Extracted information:
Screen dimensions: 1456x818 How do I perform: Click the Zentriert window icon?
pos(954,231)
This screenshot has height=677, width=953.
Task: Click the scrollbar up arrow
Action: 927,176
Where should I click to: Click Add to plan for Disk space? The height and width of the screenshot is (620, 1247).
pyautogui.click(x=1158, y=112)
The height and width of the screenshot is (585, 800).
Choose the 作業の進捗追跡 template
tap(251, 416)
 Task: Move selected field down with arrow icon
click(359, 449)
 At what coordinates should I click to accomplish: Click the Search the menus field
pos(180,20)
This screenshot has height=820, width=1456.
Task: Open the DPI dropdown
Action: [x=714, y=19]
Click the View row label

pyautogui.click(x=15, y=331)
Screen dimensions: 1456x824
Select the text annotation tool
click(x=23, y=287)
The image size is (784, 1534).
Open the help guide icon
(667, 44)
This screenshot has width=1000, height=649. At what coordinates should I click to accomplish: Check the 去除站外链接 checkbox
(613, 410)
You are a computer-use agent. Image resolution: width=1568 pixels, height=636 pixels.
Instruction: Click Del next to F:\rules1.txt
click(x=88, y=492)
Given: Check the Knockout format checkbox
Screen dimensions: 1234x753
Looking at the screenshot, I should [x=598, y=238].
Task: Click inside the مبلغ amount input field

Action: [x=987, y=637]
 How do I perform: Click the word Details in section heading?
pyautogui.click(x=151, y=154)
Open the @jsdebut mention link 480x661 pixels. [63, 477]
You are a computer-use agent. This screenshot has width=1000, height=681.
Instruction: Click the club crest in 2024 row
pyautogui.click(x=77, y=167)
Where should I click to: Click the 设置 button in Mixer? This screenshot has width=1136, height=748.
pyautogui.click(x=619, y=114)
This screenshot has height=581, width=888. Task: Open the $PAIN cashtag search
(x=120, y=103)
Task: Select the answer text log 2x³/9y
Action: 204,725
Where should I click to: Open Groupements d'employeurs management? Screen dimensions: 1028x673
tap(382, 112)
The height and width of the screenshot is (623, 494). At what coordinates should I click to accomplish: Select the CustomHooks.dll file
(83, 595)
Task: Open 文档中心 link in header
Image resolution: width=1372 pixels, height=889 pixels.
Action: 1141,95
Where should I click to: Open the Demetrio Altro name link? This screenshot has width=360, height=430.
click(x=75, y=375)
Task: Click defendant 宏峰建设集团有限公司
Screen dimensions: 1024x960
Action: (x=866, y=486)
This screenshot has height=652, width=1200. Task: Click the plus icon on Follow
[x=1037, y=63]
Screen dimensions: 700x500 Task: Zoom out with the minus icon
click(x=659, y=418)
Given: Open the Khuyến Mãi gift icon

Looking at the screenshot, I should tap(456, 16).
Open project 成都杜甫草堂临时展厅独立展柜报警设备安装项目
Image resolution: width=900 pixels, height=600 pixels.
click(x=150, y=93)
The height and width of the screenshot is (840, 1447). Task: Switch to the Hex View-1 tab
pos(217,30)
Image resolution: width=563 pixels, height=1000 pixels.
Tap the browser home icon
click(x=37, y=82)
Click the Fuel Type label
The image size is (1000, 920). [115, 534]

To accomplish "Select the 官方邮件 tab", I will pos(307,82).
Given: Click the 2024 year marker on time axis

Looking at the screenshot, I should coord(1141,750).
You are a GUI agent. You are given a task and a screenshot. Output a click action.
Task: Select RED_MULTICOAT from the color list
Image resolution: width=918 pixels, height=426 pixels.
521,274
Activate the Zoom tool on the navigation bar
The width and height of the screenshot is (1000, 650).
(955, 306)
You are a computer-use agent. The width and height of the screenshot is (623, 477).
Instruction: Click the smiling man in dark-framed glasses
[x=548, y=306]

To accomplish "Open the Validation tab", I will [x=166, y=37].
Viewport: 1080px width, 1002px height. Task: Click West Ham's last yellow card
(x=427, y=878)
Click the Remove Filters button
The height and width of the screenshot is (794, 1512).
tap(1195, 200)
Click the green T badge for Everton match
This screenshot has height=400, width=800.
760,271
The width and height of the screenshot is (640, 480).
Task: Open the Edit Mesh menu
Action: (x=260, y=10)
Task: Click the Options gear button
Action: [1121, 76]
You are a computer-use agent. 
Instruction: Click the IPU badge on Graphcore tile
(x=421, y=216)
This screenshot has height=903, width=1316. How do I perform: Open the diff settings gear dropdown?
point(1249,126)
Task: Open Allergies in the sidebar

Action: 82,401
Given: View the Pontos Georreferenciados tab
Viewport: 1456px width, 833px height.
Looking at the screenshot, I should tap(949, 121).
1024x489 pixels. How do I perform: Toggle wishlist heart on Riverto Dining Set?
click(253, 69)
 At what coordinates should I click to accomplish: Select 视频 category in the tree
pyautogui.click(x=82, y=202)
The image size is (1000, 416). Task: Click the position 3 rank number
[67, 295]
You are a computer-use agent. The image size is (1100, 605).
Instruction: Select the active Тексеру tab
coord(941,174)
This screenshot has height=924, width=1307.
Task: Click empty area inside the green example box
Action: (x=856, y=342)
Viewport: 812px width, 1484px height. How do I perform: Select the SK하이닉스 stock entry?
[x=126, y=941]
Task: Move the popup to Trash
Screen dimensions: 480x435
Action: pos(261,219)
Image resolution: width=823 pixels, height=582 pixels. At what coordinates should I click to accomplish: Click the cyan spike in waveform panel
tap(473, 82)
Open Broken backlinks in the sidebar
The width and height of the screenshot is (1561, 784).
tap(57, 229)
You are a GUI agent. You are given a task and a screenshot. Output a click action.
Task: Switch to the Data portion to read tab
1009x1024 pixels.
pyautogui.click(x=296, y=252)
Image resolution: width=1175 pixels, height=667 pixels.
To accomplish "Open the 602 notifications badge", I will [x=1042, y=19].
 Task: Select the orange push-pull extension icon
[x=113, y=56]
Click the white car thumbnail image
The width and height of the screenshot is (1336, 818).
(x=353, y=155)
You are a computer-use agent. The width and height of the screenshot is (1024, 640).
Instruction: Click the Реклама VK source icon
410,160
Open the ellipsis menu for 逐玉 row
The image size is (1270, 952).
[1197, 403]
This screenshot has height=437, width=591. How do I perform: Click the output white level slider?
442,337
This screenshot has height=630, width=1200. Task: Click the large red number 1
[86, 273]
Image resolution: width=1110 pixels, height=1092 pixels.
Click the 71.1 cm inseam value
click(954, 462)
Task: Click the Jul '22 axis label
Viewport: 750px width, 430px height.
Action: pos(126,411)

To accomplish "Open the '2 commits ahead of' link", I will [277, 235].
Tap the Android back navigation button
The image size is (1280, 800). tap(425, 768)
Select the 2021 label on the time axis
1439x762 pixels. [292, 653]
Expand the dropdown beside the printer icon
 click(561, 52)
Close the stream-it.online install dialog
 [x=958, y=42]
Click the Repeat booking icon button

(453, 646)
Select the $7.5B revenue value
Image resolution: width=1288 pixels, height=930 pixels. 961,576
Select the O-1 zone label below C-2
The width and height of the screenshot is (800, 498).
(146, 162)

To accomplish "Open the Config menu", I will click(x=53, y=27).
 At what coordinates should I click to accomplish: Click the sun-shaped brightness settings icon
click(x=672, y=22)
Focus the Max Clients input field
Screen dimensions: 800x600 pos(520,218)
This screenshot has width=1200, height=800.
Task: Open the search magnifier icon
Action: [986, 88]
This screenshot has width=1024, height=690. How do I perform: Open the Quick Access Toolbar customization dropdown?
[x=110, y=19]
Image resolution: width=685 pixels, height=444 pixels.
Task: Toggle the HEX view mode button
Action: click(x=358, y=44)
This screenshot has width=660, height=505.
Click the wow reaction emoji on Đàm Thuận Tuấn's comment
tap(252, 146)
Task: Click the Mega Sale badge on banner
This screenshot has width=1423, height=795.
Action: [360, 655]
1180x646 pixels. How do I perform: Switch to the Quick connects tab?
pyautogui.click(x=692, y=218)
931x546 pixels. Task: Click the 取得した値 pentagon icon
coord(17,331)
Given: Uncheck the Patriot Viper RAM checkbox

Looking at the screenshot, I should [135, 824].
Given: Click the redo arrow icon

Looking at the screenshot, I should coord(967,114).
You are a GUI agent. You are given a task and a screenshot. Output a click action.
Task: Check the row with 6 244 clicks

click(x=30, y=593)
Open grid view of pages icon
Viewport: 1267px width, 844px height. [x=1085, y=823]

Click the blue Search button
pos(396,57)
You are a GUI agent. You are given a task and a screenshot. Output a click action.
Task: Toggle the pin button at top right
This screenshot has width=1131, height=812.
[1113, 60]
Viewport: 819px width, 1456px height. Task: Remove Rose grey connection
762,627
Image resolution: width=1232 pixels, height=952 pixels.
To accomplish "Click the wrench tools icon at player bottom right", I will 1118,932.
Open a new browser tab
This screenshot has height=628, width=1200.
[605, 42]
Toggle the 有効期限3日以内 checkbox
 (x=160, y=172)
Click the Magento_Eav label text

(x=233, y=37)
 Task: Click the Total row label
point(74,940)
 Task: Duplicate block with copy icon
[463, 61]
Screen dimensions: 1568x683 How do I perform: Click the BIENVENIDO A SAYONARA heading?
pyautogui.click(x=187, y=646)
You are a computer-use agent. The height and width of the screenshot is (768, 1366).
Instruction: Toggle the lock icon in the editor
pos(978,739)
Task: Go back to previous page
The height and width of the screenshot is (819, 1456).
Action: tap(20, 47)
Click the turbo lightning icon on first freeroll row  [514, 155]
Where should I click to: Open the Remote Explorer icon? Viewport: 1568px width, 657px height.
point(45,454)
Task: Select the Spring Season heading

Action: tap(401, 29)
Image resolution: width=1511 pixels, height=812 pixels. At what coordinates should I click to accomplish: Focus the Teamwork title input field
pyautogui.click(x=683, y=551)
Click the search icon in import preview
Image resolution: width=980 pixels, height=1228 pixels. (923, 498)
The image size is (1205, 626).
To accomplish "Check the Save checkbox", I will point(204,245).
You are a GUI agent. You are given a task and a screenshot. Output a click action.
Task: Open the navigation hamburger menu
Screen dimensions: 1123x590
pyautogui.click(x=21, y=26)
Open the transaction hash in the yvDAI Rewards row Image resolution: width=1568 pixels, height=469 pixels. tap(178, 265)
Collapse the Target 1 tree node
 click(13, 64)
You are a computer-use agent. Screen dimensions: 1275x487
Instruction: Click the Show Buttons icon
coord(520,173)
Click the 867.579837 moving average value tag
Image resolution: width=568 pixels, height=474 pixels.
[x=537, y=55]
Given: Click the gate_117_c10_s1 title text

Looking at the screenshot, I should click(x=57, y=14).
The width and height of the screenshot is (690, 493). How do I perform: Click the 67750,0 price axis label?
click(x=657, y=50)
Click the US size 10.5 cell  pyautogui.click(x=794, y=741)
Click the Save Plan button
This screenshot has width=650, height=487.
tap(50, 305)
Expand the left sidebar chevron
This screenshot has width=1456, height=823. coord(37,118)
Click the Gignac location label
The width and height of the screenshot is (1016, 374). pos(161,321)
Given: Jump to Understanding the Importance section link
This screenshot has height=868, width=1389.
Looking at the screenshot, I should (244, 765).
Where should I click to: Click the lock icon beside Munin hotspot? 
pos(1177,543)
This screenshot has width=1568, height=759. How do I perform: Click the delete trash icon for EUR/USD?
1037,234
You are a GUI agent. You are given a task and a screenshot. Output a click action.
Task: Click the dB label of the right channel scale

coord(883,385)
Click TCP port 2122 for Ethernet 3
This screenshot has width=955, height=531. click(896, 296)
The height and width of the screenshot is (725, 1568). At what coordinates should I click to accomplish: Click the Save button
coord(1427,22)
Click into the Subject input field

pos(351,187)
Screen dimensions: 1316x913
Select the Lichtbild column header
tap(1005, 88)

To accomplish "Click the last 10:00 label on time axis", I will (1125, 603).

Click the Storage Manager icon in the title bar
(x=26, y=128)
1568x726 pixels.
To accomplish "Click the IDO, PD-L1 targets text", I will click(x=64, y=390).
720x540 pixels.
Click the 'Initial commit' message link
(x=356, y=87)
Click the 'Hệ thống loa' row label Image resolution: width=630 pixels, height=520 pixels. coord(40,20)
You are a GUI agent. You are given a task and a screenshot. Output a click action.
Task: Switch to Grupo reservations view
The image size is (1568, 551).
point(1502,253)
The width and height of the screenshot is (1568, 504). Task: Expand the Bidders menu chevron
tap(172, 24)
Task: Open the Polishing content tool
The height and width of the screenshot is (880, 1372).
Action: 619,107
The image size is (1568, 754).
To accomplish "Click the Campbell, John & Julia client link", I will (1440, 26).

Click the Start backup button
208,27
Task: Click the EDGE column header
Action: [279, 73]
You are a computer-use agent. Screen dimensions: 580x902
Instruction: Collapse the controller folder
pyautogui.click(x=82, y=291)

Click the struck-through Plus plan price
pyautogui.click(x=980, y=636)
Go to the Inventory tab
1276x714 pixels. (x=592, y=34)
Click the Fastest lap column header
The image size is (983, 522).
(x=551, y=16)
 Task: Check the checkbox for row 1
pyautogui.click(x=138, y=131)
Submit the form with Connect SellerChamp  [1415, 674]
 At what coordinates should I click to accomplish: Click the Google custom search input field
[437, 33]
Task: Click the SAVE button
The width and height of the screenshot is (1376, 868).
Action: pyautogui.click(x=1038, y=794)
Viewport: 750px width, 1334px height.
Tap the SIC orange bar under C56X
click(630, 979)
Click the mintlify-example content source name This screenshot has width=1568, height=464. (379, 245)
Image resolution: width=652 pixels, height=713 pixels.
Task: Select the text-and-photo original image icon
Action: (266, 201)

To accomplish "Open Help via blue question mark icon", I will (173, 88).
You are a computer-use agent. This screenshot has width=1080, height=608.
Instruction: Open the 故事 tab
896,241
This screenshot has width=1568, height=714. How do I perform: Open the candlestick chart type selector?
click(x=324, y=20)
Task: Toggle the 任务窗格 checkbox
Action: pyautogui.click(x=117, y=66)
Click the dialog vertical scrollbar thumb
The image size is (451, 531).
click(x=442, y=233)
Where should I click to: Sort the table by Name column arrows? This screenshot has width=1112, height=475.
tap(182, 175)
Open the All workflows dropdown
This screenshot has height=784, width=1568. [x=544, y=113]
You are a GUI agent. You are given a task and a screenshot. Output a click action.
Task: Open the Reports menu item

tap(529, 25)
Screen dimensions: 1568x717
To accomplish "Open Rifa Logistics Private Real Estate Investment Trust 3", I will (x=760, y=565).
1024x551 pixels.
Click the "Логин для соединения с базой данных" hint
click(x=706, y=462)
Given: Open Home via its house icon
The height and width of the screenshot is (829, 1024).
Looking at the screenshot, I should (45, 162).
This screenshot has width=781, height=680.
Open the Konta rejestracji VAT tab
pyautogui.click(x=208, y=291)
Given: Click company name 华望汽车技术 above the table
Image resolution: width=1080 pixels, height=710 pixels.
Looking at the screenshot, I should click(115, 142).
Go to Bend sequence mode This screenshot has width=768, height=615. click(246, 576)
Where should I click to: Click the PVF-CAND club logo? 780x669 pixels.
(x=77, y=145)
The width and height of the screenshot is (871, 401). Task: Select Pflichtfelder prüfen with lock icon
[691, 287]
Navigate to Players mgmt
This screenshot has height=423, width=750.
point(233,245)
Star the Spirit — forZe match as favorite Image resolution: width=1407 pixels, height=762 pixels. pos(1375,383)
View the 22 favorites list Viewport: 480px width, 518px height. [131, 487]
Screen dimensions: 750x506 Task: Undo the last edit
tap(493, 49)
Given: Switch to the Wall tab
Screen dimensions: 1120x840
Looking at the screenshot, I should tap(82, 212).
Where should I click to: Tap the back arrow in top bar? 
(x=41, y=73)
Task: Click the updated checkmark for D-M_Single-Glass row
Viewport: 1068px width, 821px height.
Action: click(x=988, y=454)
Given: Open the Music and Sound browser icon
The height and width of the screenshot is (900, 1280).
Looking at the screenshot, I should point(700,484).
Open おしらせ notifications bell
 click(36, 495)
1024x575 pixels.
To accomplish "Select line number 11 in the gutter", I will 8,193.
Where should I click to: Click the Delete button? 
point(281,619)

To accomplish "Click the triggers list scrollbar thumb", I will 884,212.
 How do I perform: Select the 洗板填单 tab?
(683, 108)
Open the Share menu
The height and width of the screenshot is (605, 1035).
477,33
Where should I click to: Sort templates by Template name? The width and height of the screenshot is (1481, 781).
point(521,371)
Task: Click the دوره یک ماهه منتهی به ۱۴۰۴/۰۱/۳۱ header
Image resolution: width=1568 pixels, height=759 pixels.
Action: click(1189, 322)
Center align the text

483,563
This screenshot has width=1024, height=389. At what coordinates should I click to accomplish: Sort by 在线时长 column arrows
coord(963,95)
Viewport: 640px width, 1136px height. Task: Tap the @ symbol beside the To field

The task: Only lines containing the string "computer" are needed. Pull each of them out of the records above.

Output below:
You are a computer-use agent. Image resolution: width=1568 pixels, height=636 pixels.
You are a computer-use agent. This screenshot has width=1000, height=681.
You are a computer-use agent. The width and height of the screenshot is (623, 477).
You are a computer-use agent. 
You are a computer-use agent. The image size is (1100, 605).
You are a computer-use agent. The width and height of the screenshot is (1024, 640).
You are a computer-use agent. The height and width of the screenshot is (768, 1366).
You are a computer-use agent. Screen dimensions: 1275x487
You are a computer-use agent. Screen dimensions: 580x902
You are a computer-use agent. This screenshot has width=1080, height=608.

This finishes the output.